§ GIVEN EXERCISE: Edit the listing lines that begin at the one containing "Click the orange settings gear icon" and stop after the one containing "Action: coord(764,466)": replace "orange" with "blue" and keep everything else unchanged. Leave the pictures out of your output.

§ TASK INPUTS:
◇ ◇ ◇
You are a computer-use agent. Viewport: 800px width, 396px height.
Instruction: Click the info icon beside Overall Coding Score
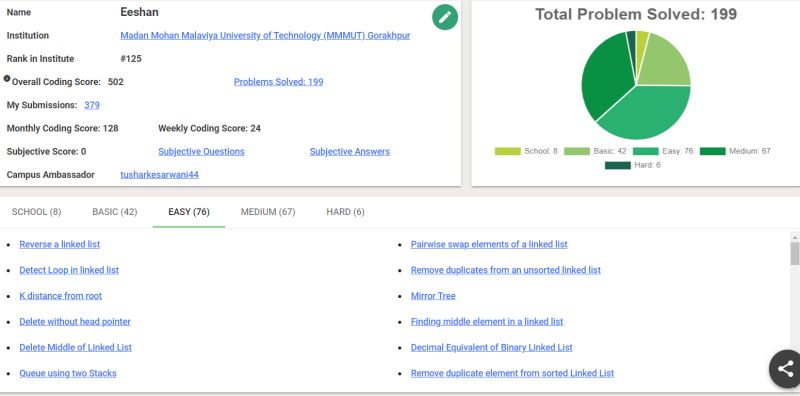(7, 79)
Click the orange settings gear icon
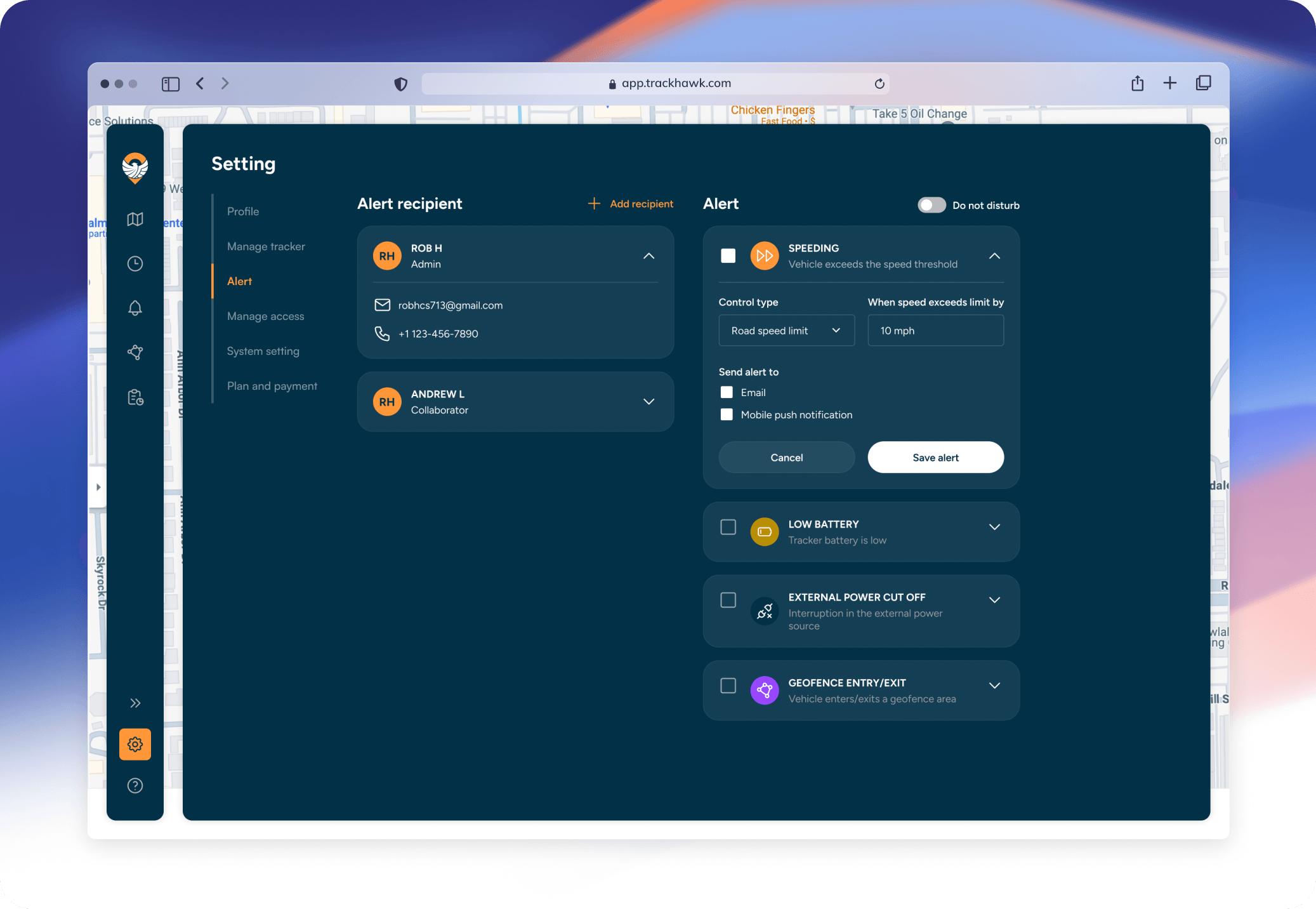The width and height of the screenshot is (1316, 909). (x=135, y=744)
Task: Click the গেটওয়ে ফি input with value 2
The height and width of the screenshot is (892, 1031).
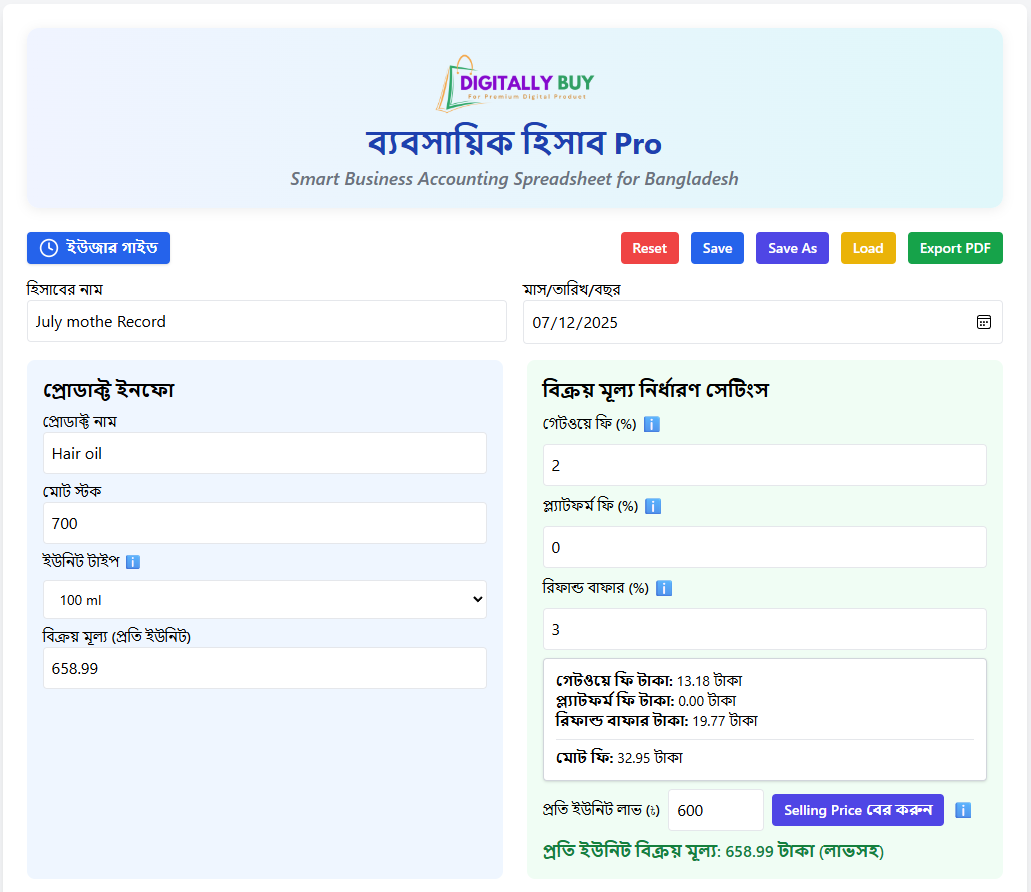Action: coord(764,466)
◇ ◇ ◇
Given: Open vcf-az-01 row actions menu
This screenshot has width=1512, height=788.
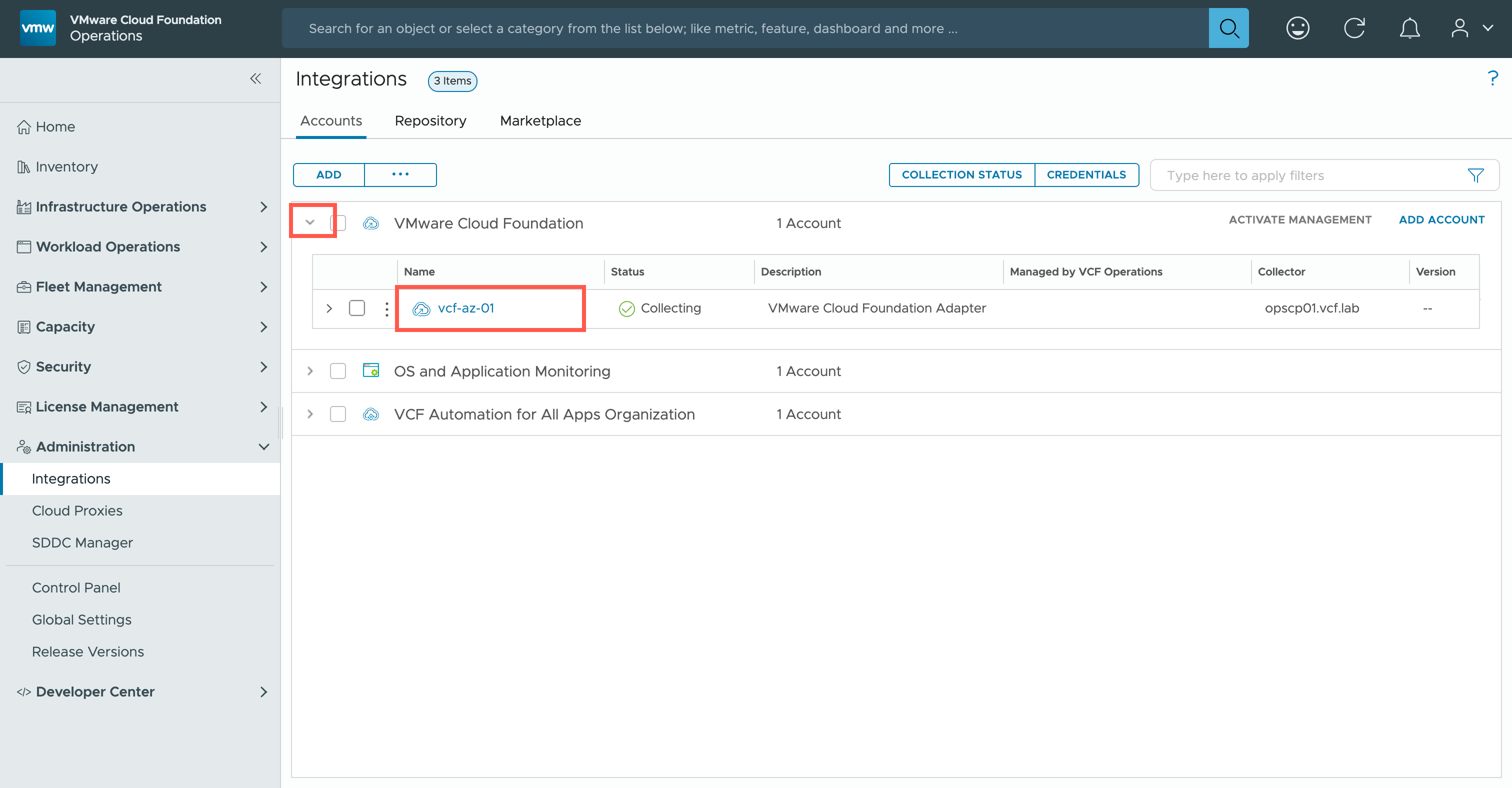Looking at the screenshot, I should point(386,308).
◇ ◇ ◇
§ ANSWER FOR THIS EXERCISE:
Click the blue settings gear icon
The width and height of the screenshot is (1316, 909). (x=135, y=744)
Task: Click the গেটওয়ে ফি input with value 2
The height and width of the screenshot is (892, 1031).
Action: coord(764,466)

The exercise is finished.